## Activity
In the article about Saginaw County animal control officers sleeping in dog houses, who is building the custom-made dog houses?

Animal Control Officers to Sleep in Dog Houses

SAGINAW COUNTY, Mich. – Some Michigan animal control officers will soon be in the dog house.

They’re not in trouble, according to WJRT, they’re trying to raise awareness about a serious issue.

Officers at Saginaw County Animal Control take calls every day about animals – especially dogs – left out in the elements too long.

“We’re their voice, we’re the ones that step up to the plate for them,” said Officer Joaquin Guerrero.

Guerrero and two other officers hope their voices are heard loud and clear on Jan. 12.

From 6 p.m. until 8 a.m. the next day they plan to sleep outdoors at Apple Mountain in Thomas Township.

Two of the officers will be in custom-made dog houses being made by prisoners at the Saginaw Correctional Facility.

The third officer will be without shelter.

“It’ll fit to our body size so we’re able to crawl in and sit down in them,” Guerrero said.

They’ll have some straw inside, and then the officers will try to stay warm, just like a dog would.

“Lot of times when people become dog owners they think, ‘oh they’re a dog, they can sustain, do whatever’. But they’re not educated for the summer weather, the fall, the spring, the winter, and we run into these problems,” Guerrero said.

## Extracted data
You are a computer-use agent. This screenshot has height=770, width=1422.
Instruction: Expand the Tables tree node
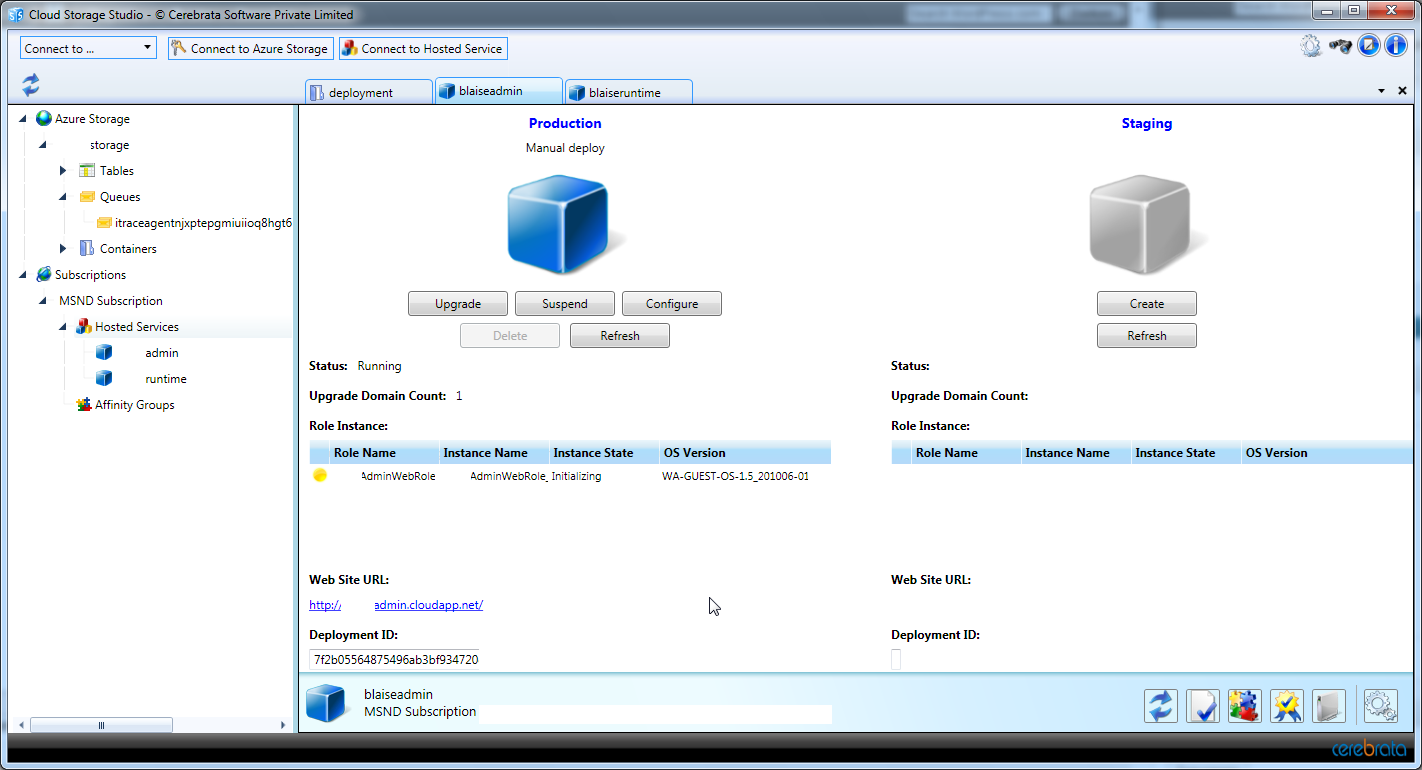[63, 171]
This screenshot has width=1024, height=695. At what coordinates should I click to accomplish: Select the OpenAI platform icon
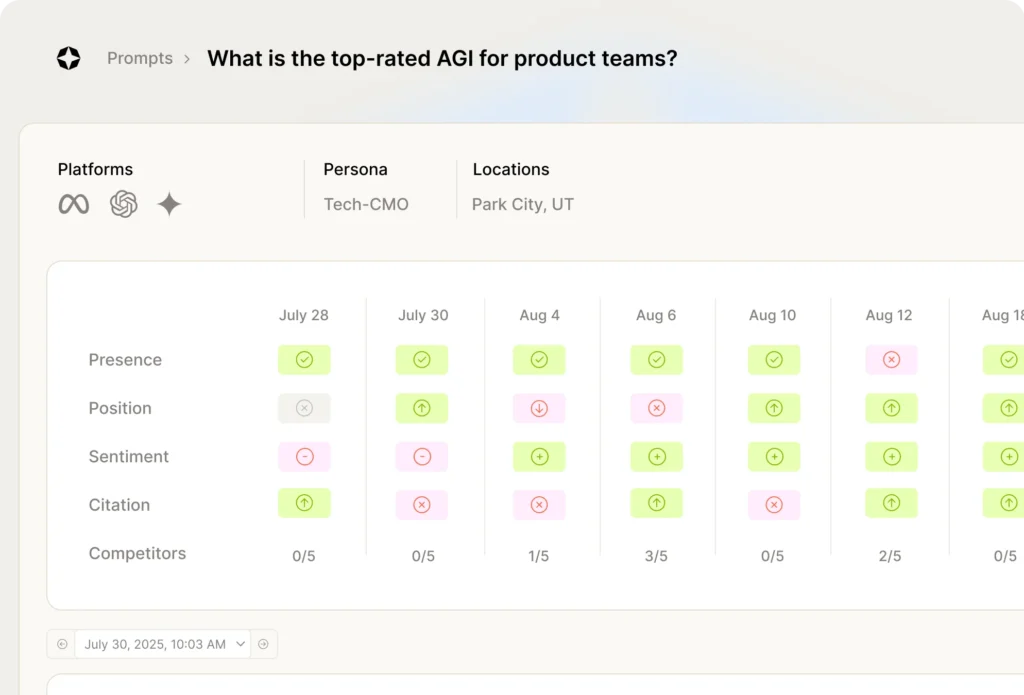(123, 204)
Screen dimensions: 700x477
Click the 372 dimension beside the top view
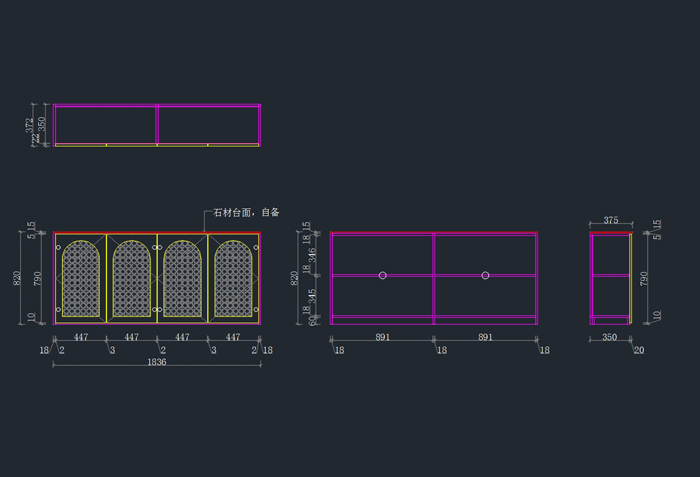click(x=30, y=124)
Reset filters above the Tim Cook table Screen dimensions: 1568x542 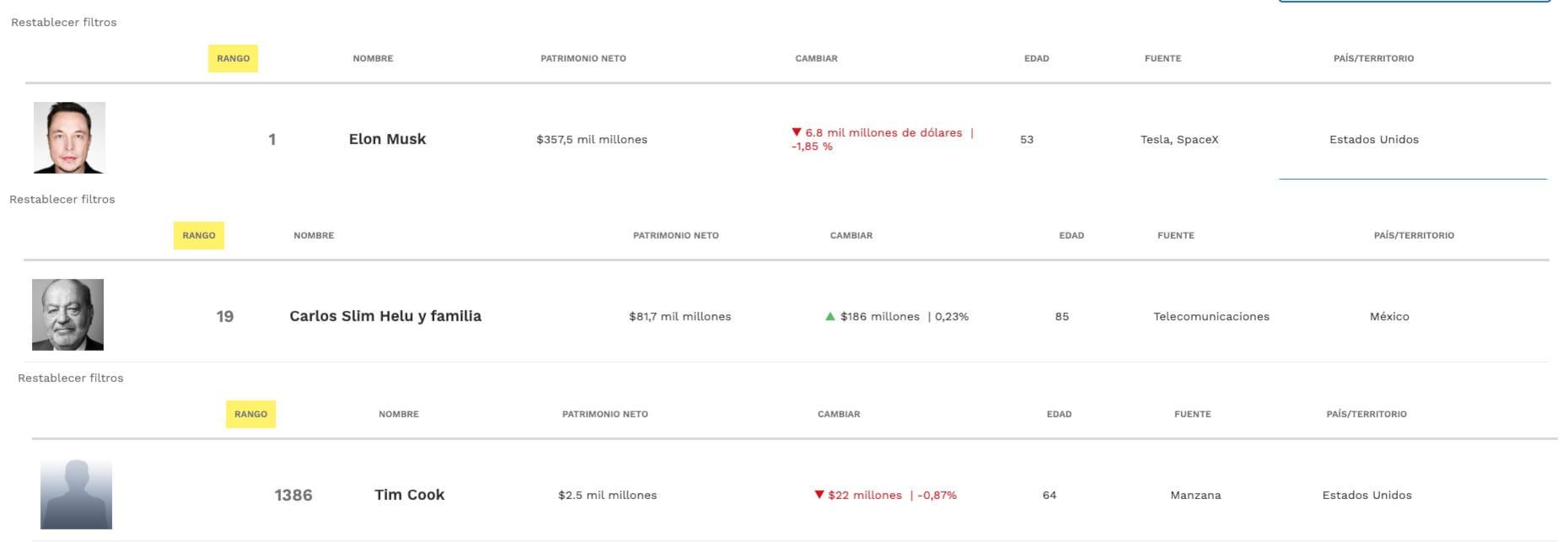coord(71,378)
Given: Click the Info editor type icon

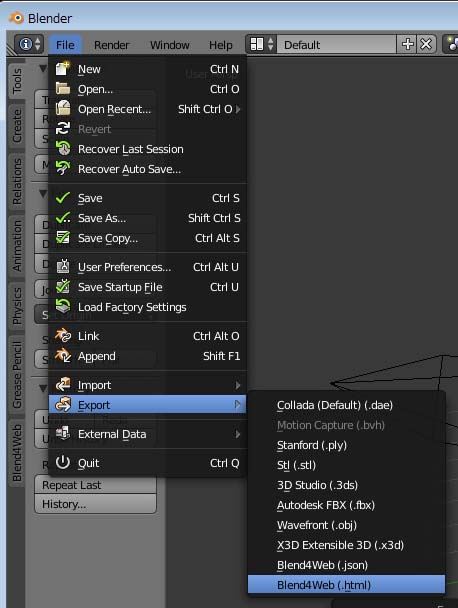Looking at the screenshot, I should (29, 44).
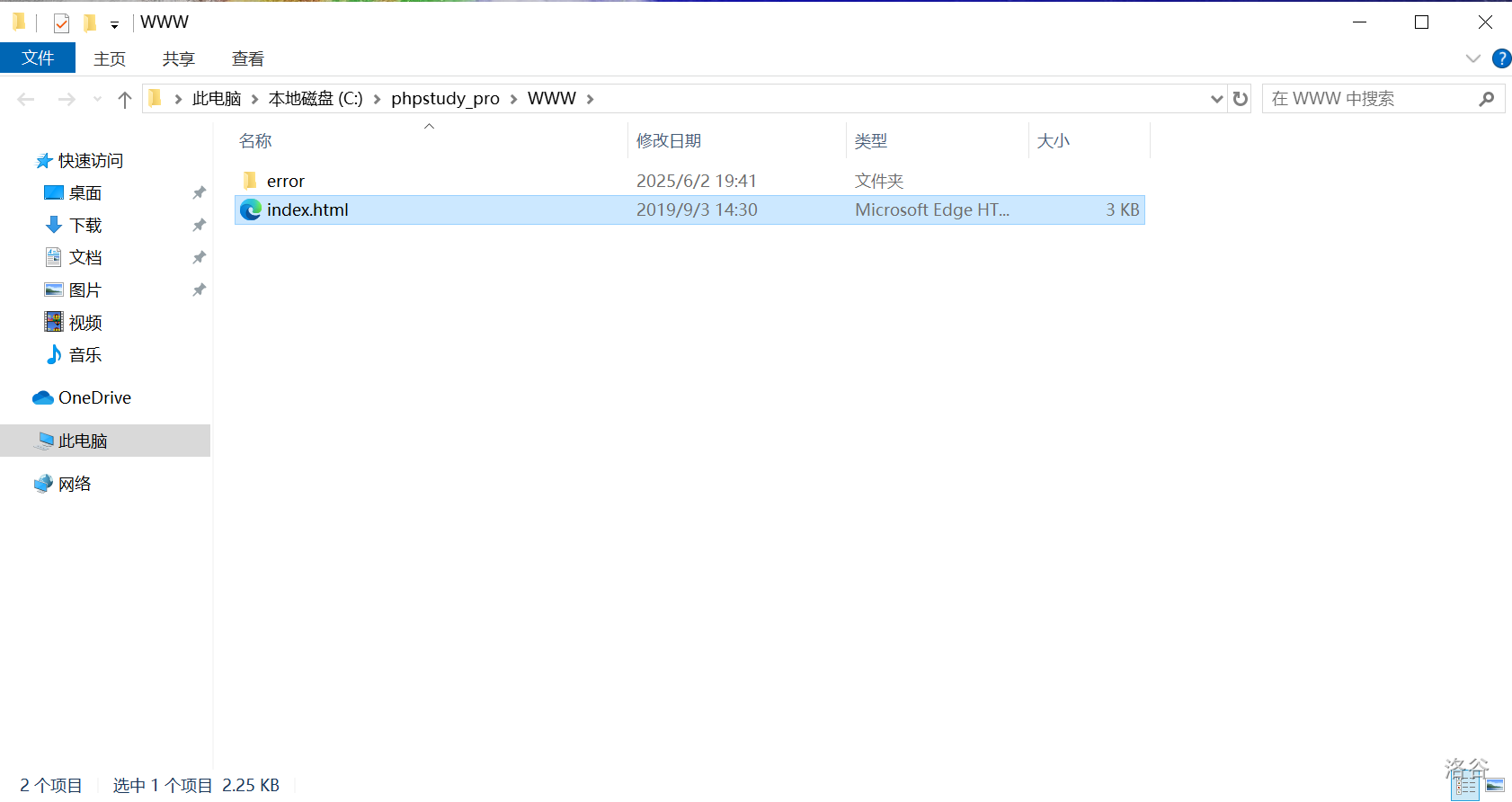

## Task answer
Prisoners at the Saginaw Correctional Facility